Ultima Online Forever
I began the year playing UO Forever, a player-run shard. Practically the entire Keen and Graev Community played together, and we met a dozen new friends. I was reminded of how glorious it is to be able to focus on nothing but gathering materials and crafting. In its prime, UO was able to provide such a fulfilling experience to so many different playstyles. I was one of the top crafters on the entire server, placed the very first house, and became one of the richest players with the largest merchandise selection. The highs of building a player city, and the lows of being ganked repeatedly by other players, were a great way to start the year. This year’s adventure in UO lasted about 3 months.
Graev and I were originally uninterested in Defiance. Then, out of nowhere, we must have been bored enough to pay attention and get interested in playing. We played the beta for a bit, and slightly after launch, and quickly realized it wasn’t for us. We couldn’t get past how generic the game felt, and ultimately decided not to play longer than a few weeks. I’m pretty sure this is the way most people felt. Neat idea, pairing with a TV series and all, but overall “meh.”
EverQuest Project 1999
My next stop this year was yet another player-driven MMO server: EQ Project 1999. I think I played twice this year… I’m still trying to remember. I’m positive I played back in April, but I think I went back sometime during the Summer as well. I played as a Dwarf paladin and a Gnome Enchanter, and rekindled my love for Norrath.
Together with members of KGC, we camped Crushbone Orcs, Crocs in Oasis, Aviaks in SK, all sorts of stuff in Kunark, the bowels of Guk, Sol A, and more. I remembered why I love games that require players to group, and why it’s so awesome to have a massive world all about PvE.
Final Fantasy XIV
FFXIV launched in August, and for the last four months has been the MMO of choice for me and the community. FFXIV started really strong, albeit more themepark than I had hoped. The leveling content is solid, and perhaps one of the more polished MMO experiences outside of a Blizzard product. The class system truly embraces the themepark model by allowing one character to essentially be everything.

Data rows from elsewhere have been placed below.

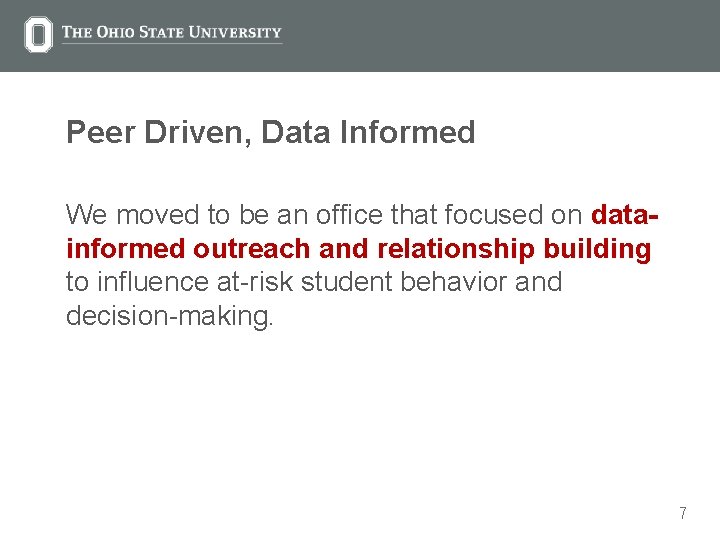
Task: Select the slide title Peer Driven, Data Informed
Action: (x=270, y=132)
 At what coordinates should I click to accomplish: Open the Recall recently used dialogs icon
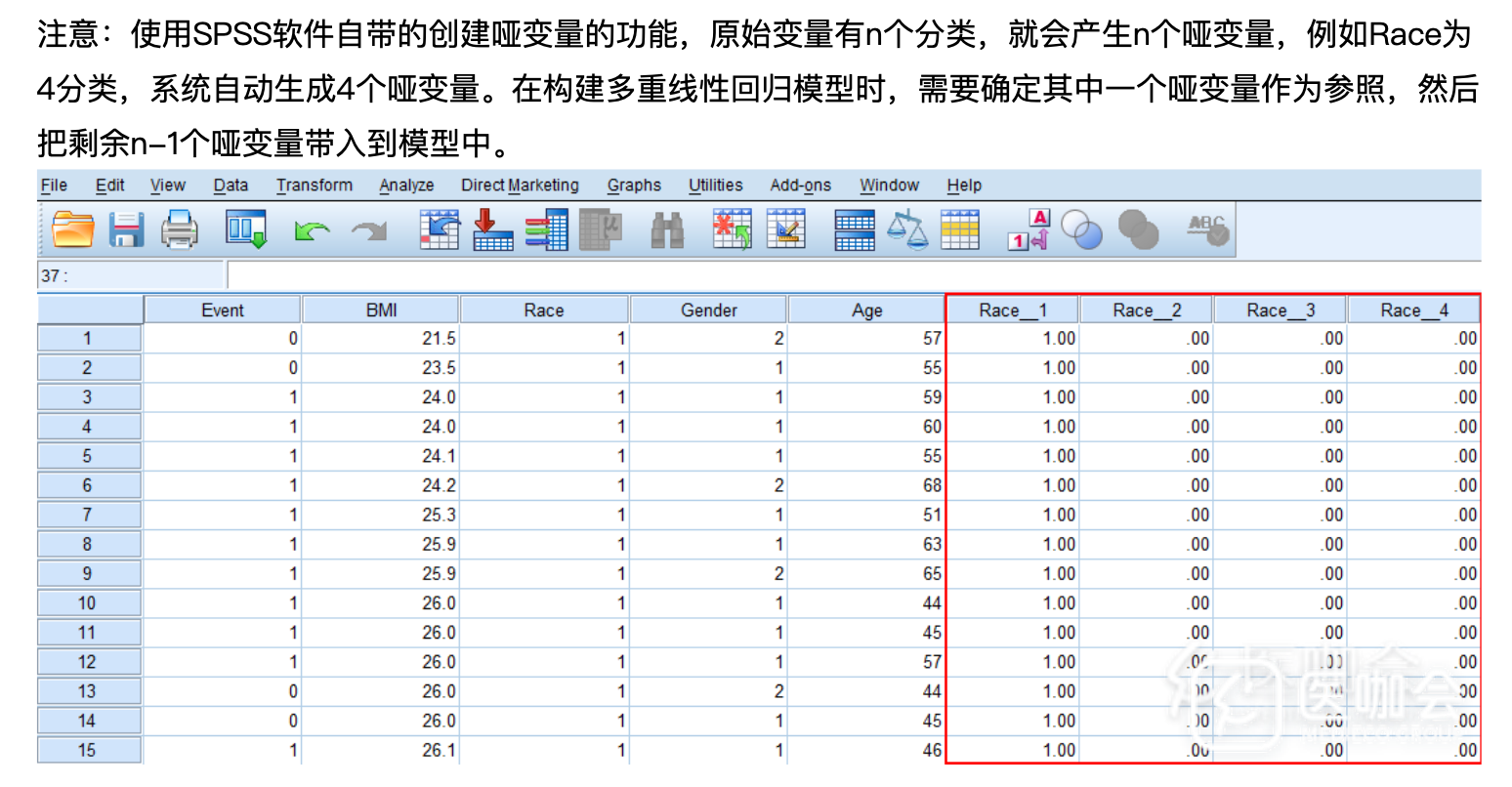pyautogui.click(x=245, y=230)
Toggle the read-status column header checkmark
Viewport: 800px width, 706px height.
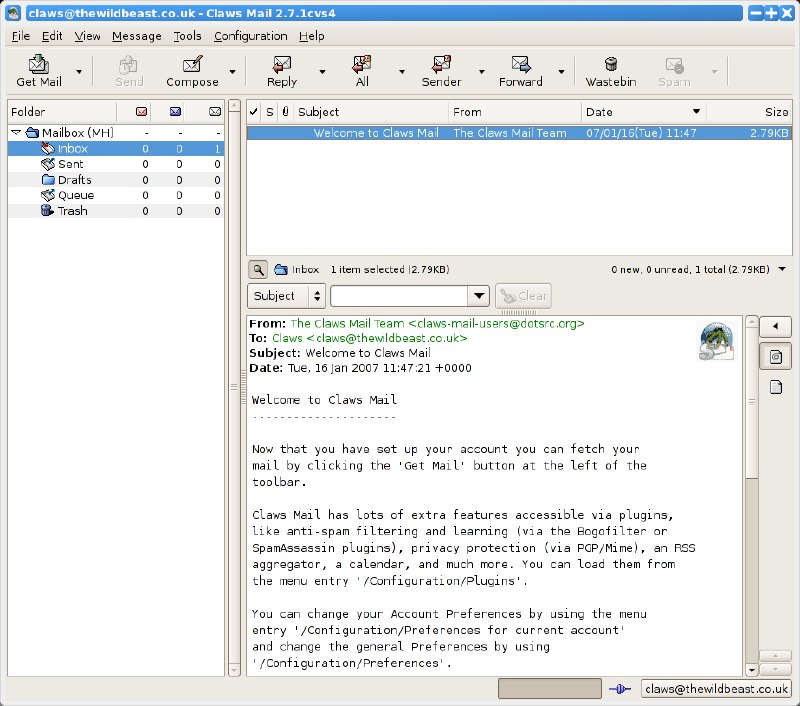[253, 112]
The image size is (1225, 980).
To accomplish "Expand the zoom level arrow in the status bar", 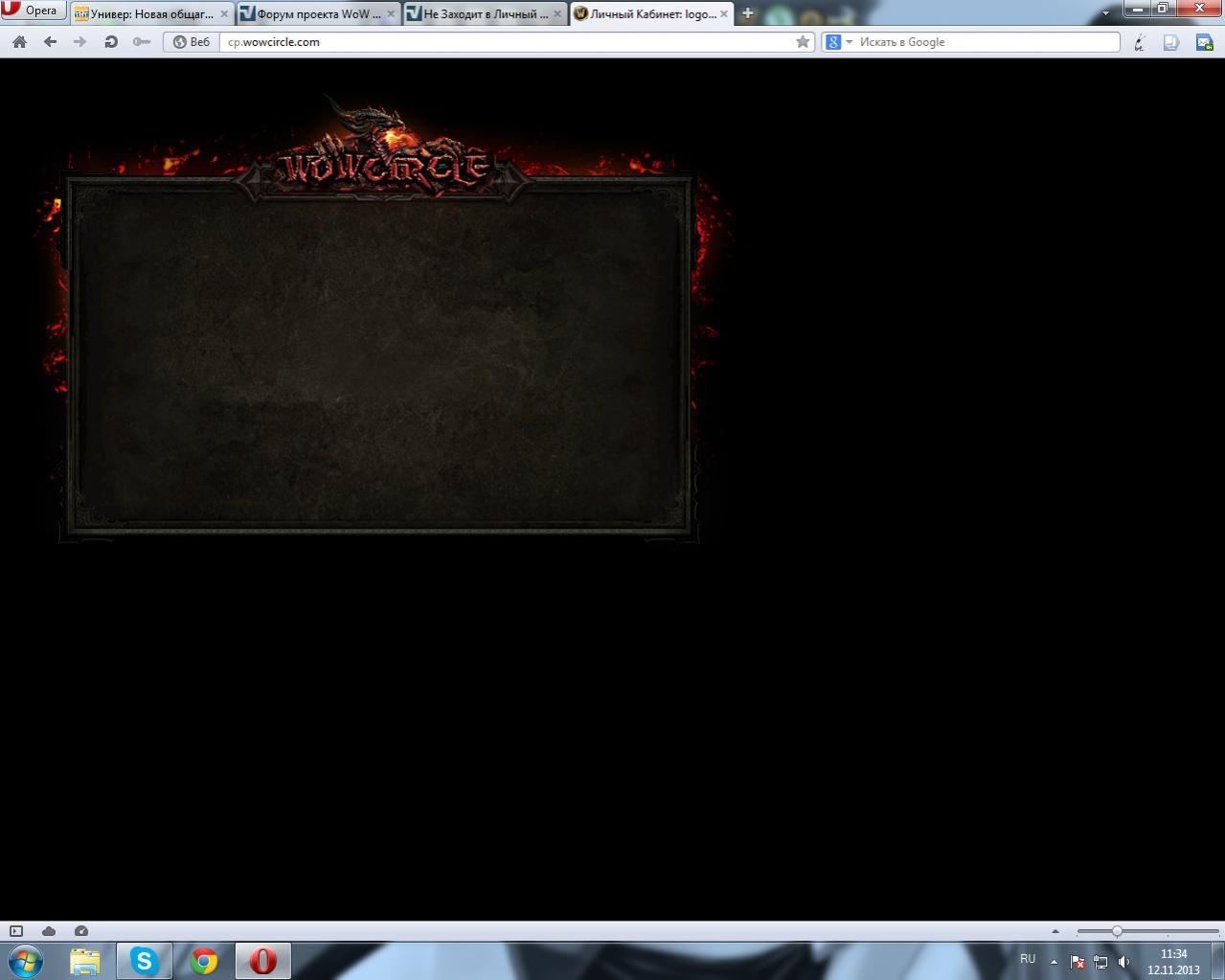I will click(x=1055, y=931).

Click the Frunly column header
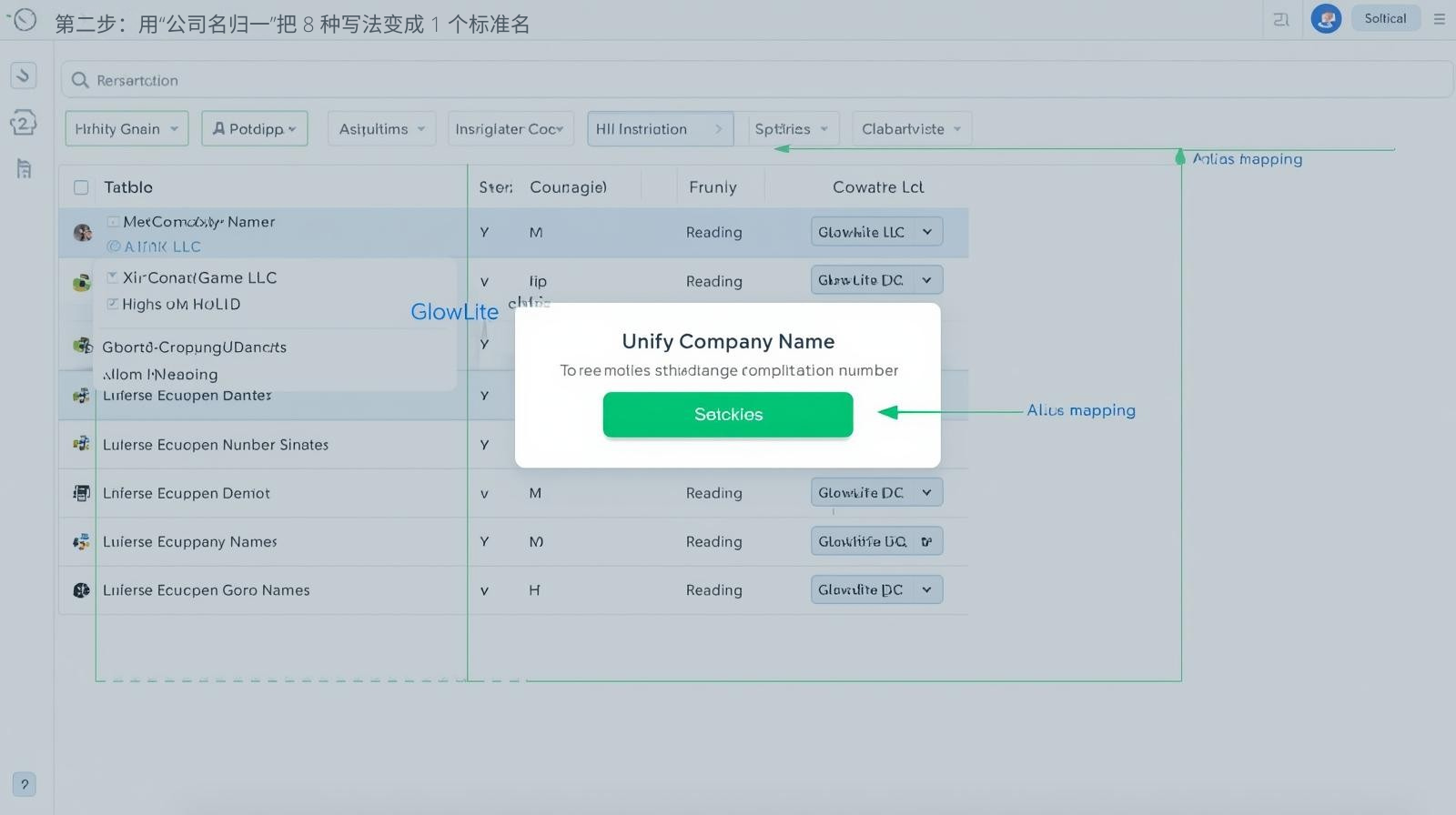713,187
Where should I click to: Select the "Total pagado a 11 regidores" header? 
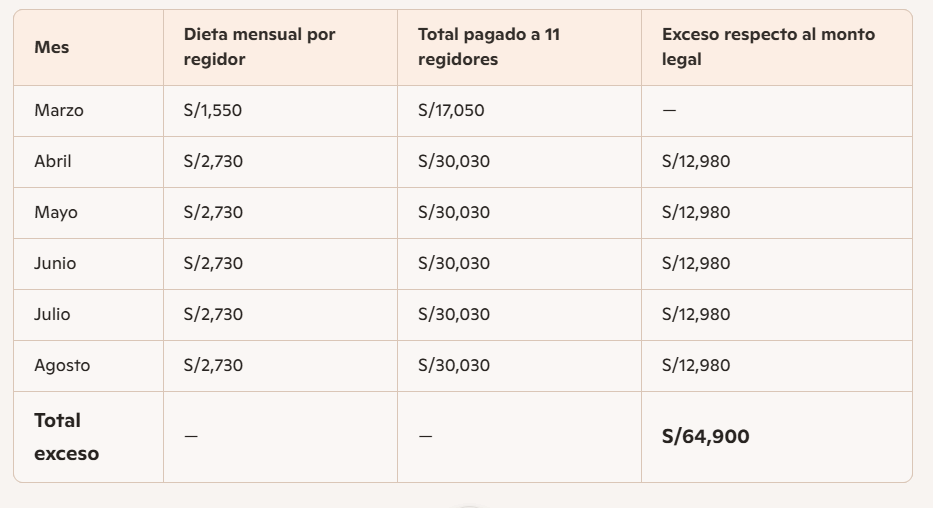(488, 47)
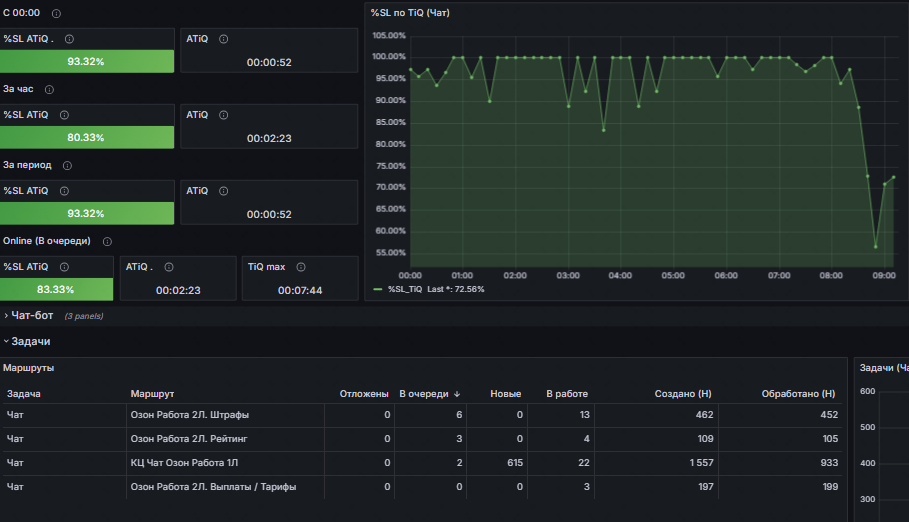
Task: Click info icon next to "С 00:00" heading
Action: point(56,14)
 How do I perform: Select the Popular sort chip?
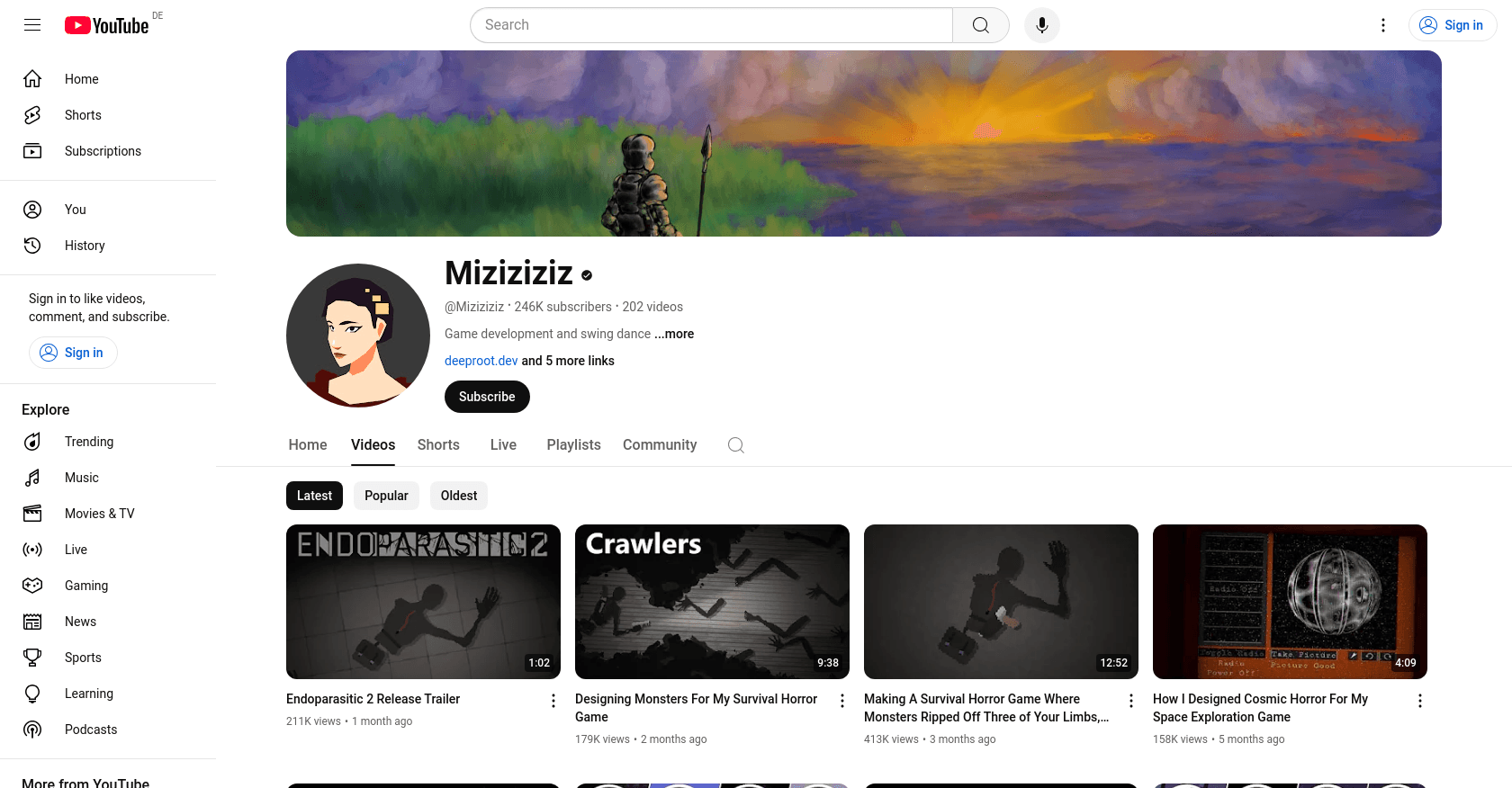click(386, 496)
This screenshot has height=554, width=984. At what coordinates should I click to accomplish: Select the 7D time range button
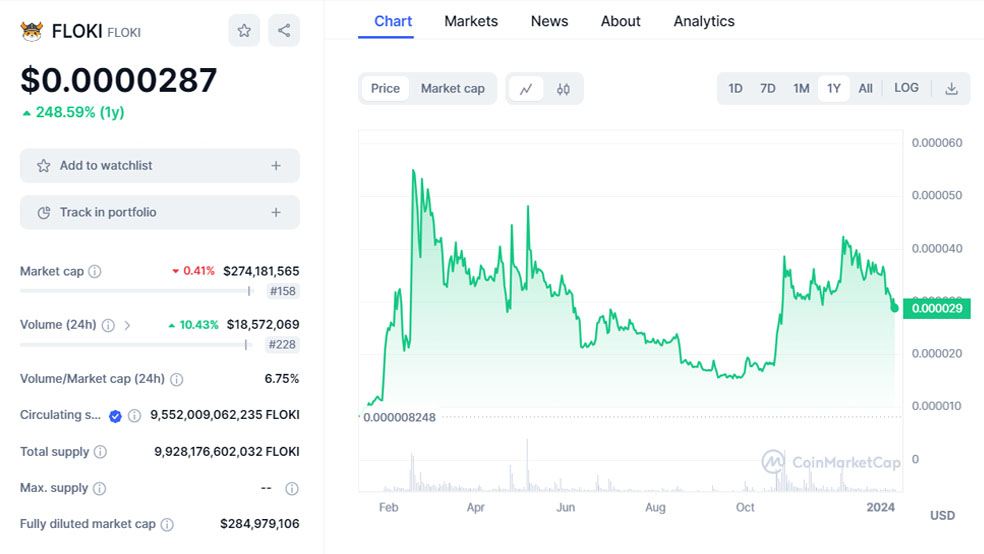point(767,89)
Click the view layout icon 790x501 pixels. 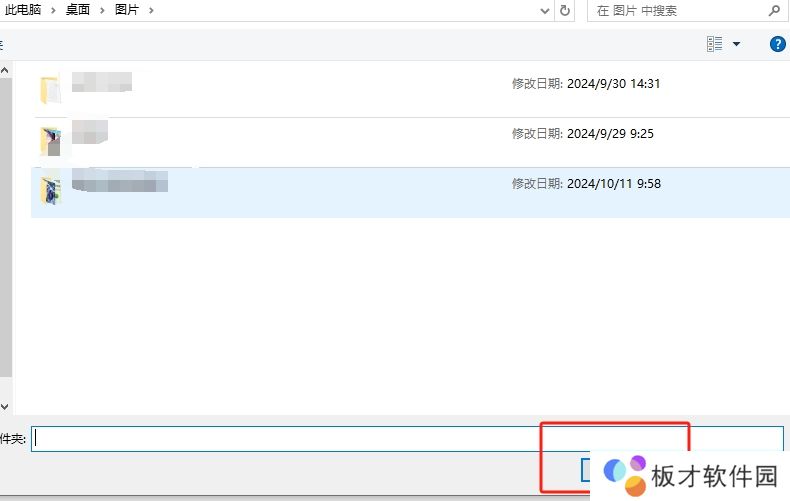click(x=714, y=44)
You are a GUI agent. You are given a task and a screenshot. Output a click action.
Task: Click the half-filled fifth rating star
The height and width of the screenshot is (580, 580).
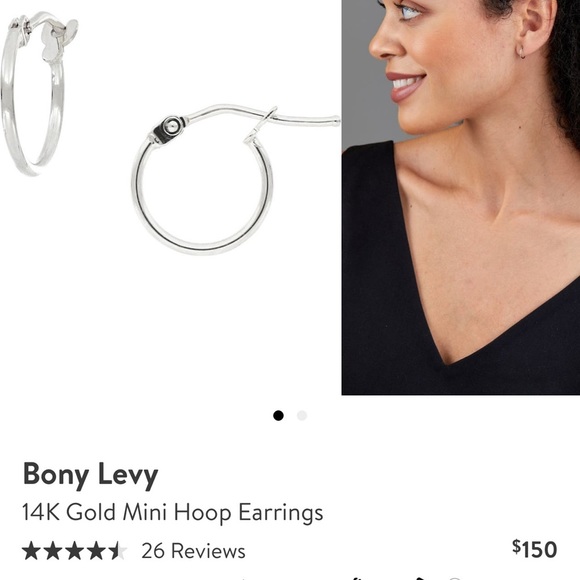point(117,550)
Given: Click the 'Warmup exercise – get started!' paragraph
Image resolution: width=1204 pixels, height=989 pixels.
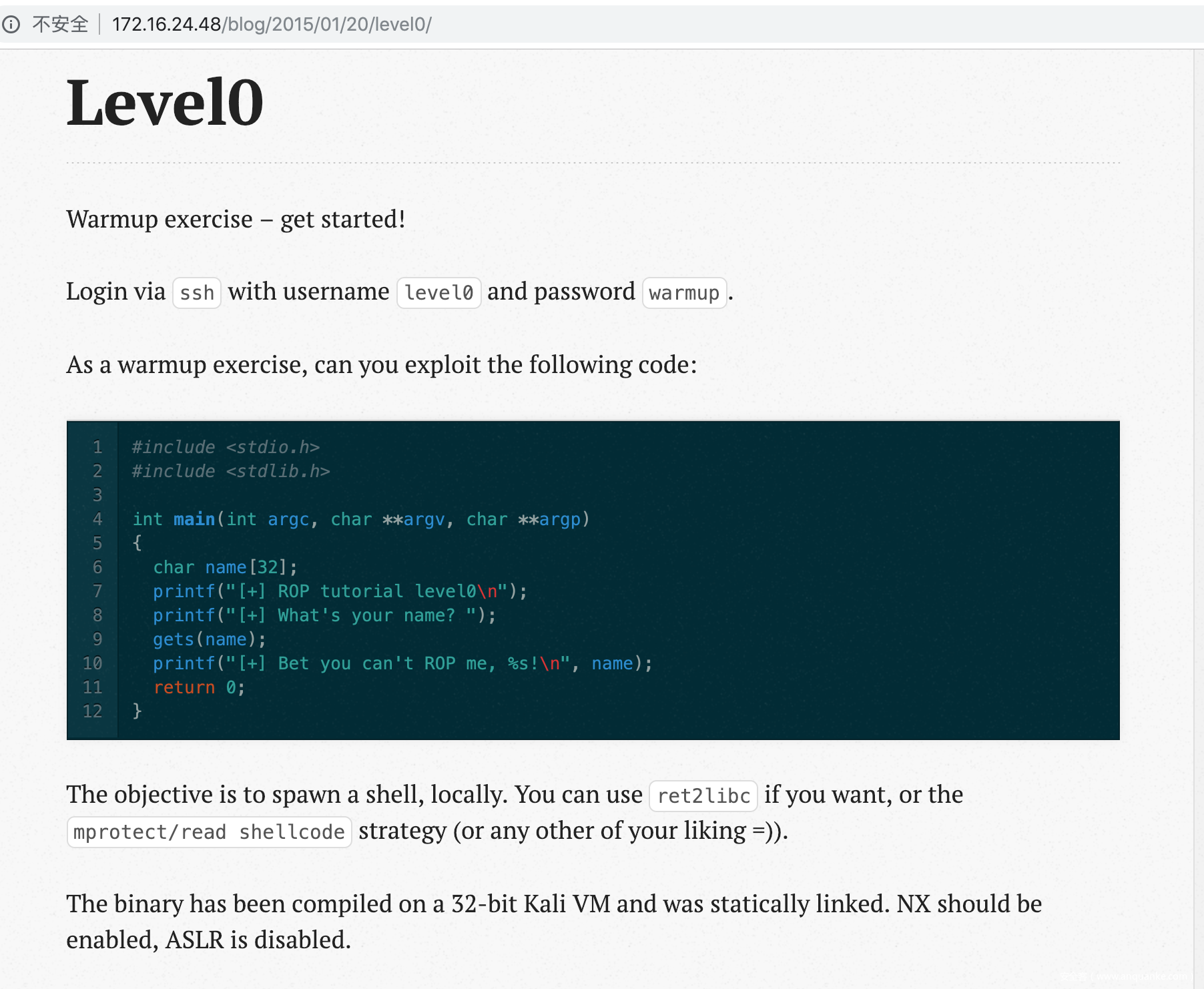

Where FFXIV has fallen short for me and a lot of the members in our community is the the end-game. FFXIV focuses on raiding the same bosses over and over, and for a while had a huge leap in difficulty between the grind and hardest encounters people wanted to see.
Thankfully patch 2.1 finally came out this month which added PvP and Housing. I confess myself disappointed by the incredibly high prices for housing and dumbed-down and unbalanced PvP. Overall, I don’t know how much longer I am going to last in FFXIV if they don’t do more to make the game about Final Fantasy instead of about being a theempark.
As you can see, 2013 was… an off year for MMOs. It makes sense if you think about it. This year has been entirely about waiting for the next big thing. EverQuest Next Landmark, WildStar and The Elder Scrolls Online all officially launch in 2014.
The best things to come out of MMOs for me in 2013 were the friends I’ve made. I’ve made at least a dozen new friends — most now a big part of our gaming community — and hope to continue playing with them for many years to come. That’s why I play MMOs, and even in a year like 2013 it’s nice to know that people still make these games worth playing.
I’m curious to hear your impressions of 2013’s MMOs. What did you play?